> _To-do list_
**A)** Please answer these questions from the text on child labor in Syria:
(i) To what level did child labor in Syria rise during the war years?
(ii) What wounded Bakour's father?
(iii) What share of high school students drop out, according to the Education Directorate of the Salvation Government in Idlib?
**B)** In one to three sentences, explain why Bakour says he would not go back to school even if it reopened, using the text on child labor in Syria.

> _Document_
>>>>>
Poverty, bad life conditions, and some fathers' inability to secure their family's needs all lead to the increase in child labor.
Bakour, who dropped out of his elementary school, describes his suffering due to bad living conditions. “My father cannot work in construction anymore after he was wounded by artillery. I work to help him to secure our daily bread.”
“I would not return to school even if it reopened, because I want to work to support my family and myself,” Bakour said.
The level of child labor in Syria rose to 49% during the war years, while more than half of the Syrian families depend on their children to secure their living, according to a study conducted by High Institute for Demographic Studies and Research in 2016.
Maryam Haj, a mother, said that “I am obliged to rely on my underaged child because we live in a state of poverty, homelessness, rising prices, and lack of job opportunities. Nobody cares about us.”
Jobs which children do in Idlib vary. Some are very difficult, including construction, car maintenance, blacksmithing, and carpentry.
The percentage of students dropping out of schools is 21% for elementary school, 37% for middle school and 45% for high school, according to the Education Directorate of the Salvation Government in Idlib.
<<<<<
> _Dataset excerpt_
>>>>>
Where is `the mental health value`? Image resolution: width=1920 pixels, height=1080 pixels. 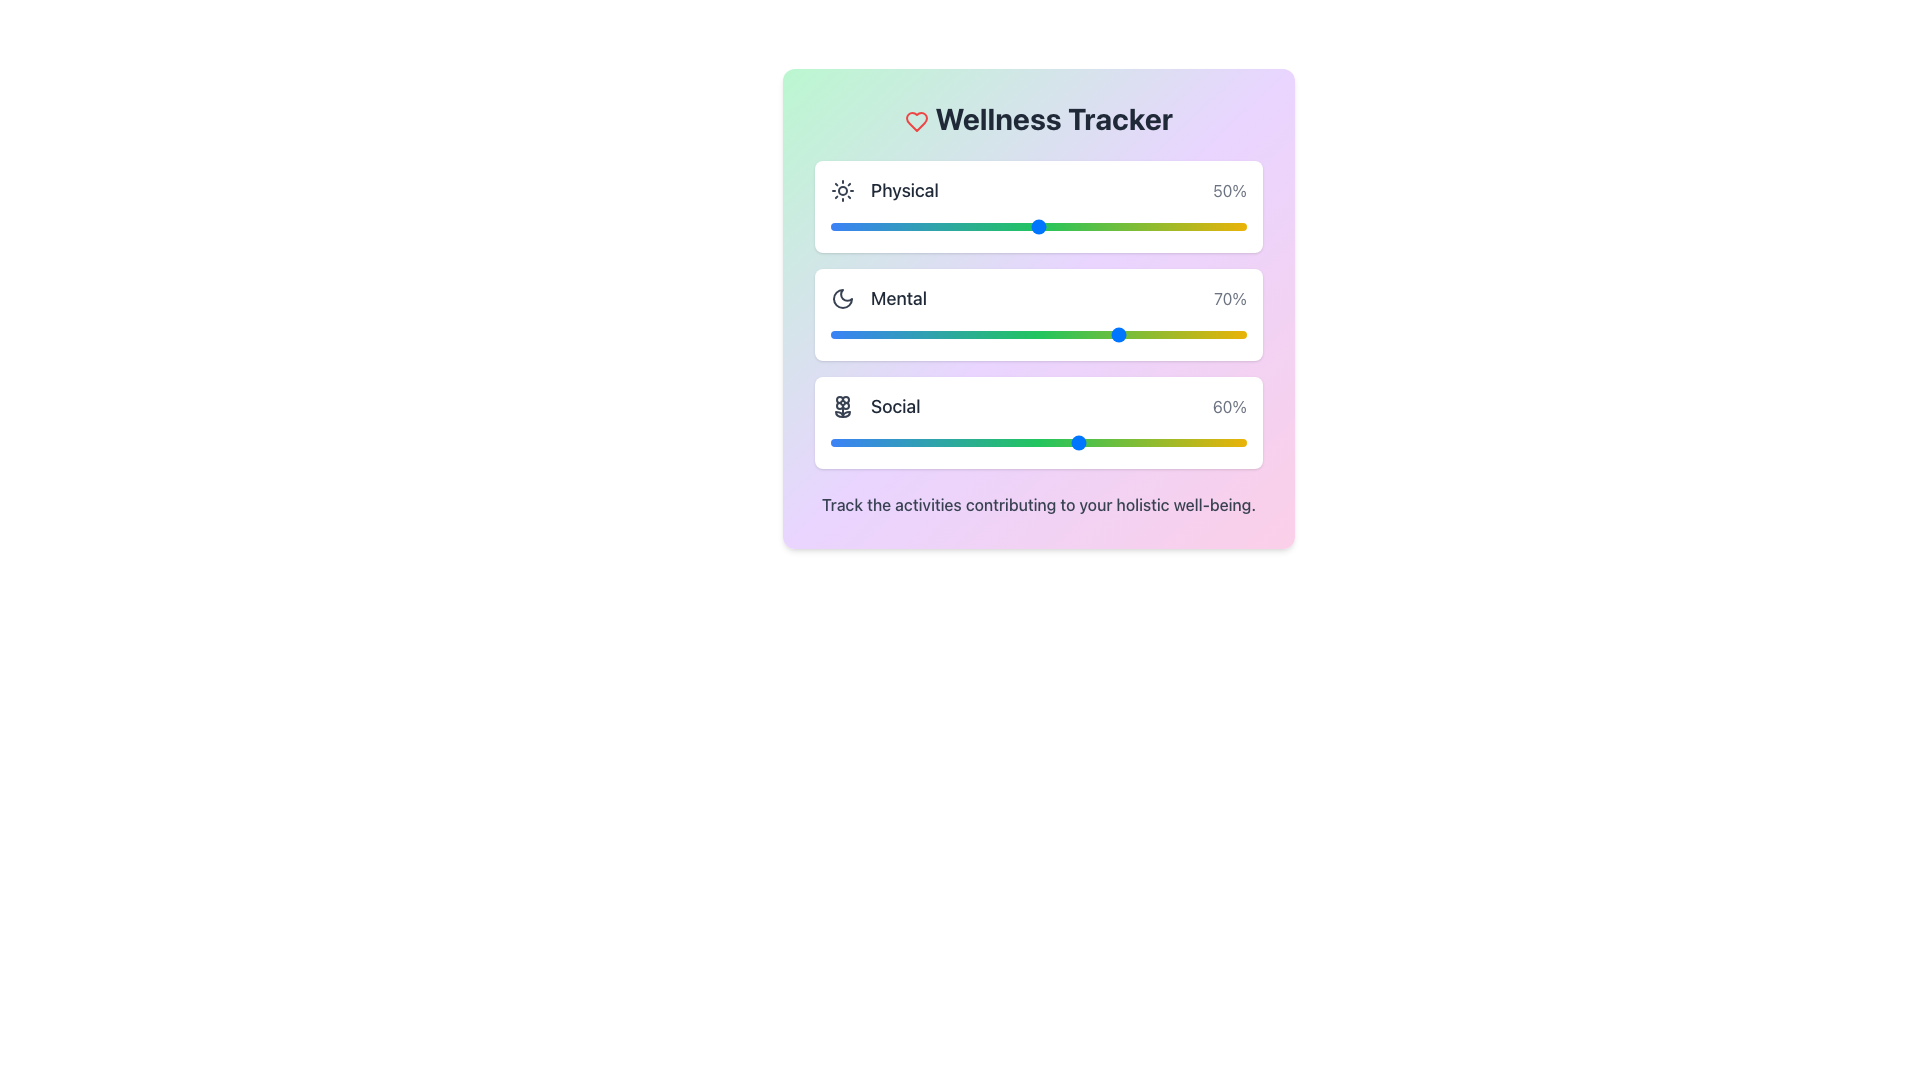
<<<<<
> _Worked solutions_
**A)**
(i) 49%
(ii) Artillery
(iii) 45%

**B)** Bakour wants to work to support his family and himself. His father was wounded by artillery and can no longer work in construction, so Bakour works to help him secure their daily bread.